モンキーパンチの漫画は、絵柄も、コマ割りも、ストーリーの運び方も、今のコミック作品とは随分趣が違いますから、人を選ぶ作品であることは間違いない。ルパン三世シリーズは、原作に大幅に変更を加えての映像化が、うまくいった例の最たるものでしょう。
原作の中では、ルパンは、何でも盗むし、必要に駆られたら誰でも殺します。善人を害する描写はほとんど見られませんが、悪党相手なら容赦はしません。色気のある美人を好み、女から手ひどく裏切られても、それ以上にやり返したりする。
誰にも捕まらない。誰もその素顔を知らない。
ルパンの普段のあの顔は変装であることが原作で描かれています。
では、どうしてこれらの描写が活きるのか。
それは、ひとつは、原作にしかない、そして、原作でもたまにしか描かれない、設定があるからです。
ルパンは、何でも盗みます。
持ち主がどんなに守ろうとしても、目をつけた品は必ず盗んでいきます。
けれど、ルパンが、その頭脳と技術を総動員して挑んでも、どうしても盗めないものが、この世にたった一つだけあるのです。
「無垢な少女の心」とか、そんな、くそたわけた話ではありませんよ。
ルパンが、どうしても盗むことができないもの。
それは、『盗術』という、書物です。
ルパンの祖父、アルセーヌルパンが記したとされる書物。
遺産として代々伝わるはずだった、盗みの全てが書かれた秘伝の書です。
これを、どうやら二代目が、何かの事情で手放してしまった。
三代目であるルパンは、この書物を、探し出して取り戻したいのです。
正当な取引をする。買い戻す。そんな手段はとりません。
欲しいものは、騙して盗んで手に入れる。それが泥棒のプライドです。
ましてやその品は、ルパンの家に伝わる盗みの真髄が形になったもの。
ならば盗み以外の手段で手に入れるのは恥です。
ルパンは、この『盗術』を取り戻すために、泥棒を続けていると言っても過言ではないのです。
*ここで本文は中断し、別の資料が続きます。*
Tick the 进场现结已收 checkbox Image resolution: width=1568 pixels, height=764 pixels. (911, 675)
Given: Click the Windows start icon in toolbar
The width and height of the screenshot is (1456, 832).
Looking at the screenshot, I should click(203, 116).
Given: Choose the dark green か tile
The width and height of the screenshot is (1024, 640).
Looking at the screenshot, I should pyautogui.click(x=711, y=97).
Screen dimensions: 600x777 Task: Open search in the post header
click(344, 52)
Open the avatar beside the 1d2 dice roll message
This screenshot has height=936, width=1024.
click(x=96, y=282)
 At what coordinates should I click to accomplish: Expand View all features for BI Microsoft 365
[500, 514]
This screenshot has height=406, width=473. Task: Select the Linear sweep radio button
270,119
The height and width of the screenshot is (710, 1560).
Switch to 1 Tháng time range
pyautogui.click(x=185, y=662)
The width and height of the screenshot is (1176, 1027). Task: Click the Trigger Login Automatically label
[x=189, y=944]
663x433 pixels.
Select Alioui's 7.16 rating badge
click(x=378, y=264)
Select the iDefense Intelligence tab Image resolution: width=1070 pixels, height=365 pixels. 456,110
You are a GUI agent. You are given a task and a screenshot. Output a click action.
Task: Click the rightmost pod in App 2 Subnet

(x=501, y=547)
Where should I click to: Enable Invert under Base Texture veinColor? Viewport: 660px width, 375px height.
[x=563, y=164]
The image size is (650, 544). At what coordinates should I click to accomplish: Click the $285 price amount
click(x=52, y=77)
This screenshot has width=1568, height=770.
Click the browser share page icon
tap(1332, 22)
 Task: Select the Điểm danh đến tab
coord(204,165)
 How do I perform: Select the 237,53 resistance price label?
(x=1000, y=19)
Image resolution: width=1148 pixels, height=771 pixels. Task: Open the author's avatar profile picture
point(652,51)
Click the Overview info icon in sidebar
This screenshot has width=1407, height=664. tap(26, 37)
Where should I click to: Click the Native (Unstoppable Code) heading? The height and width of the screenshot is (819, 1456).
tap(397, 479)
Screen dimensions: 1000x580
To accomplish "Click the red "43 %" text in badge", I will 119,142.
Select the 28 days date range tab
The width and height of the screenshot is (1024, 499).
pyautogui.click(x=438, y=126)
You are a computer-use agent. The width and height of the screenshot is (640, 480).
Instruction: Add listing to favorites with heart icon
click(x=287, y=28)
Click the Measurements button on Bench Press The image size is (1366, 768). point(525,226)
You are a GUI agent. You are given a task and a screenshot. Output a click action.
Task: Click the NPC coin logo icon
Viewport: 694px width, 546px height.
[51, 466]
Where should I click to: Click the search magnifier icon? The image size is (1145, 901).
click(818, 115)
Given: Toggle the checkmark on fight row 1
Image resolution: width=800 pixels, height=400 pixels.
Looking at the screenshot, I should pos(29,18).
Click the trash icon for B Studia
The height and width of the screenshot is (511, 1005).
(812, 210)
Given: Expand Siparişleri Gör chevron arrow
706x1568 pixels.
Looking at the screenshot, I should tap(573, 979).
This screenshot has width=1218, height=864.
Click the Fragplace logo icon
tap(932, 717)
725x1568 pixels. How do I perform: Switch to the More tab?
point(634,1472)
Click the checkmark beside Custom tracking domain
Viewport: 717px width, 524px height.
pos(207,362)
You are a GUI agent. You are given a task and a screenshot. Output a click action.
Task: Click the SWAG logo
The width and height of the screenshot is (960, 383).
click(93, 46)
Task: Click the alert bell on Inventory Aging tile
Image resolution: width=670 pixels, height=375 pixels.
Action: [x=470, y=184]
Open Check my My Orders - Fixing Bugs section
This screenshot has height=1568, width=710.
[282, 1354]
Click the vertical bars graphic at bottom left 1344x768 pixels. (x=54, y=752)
何よりも手に入れたいたった一つのものだけが、手に入る寸前で、すり抜けてまたどこかに消えてしまい、どうしても手に入らない。
きっと、だから、盗み続ける。
それが、原作のルパン三世です。
アニメでは、私の記憶上は一度も出てこない設定です。
出てこなくてよかったとも思っています。
盗めないものが「たった一つしかない」からこそ、活きる設定なのです。
何度出てきても何も盗まない泥棒がそんなことを言ったところで、「あんたが盗めないのは今に始まったことじゃないじゃん。何なら盗めるの?」としかならないでしょう。そんなの格好よくない。
この設定を活かしたければ、普段ガンガン盗んでないといけないんです。
随分昔のノワール作品ですし、昨今主流の小綺麗な絵柄ではありませんから、いずれは時の流れと、変化していく価値観に押し流され、消えて忘れ去られるでしょう。「不朽の名作」というキャッチコピーはつけることができないタイプの作品です。
それでも、クセのある絵柄も、多少の辻褄を犠牲にしてでも重視してあるスピード感も、いい味になっていて、私は嫌いではないです。
興味を持たれた成人の方は、新ルパン三世の愛蔵版辺りからが比較的読みやすくてよろしいんじゃないでしょうか。子供は読んじゃダメですよ。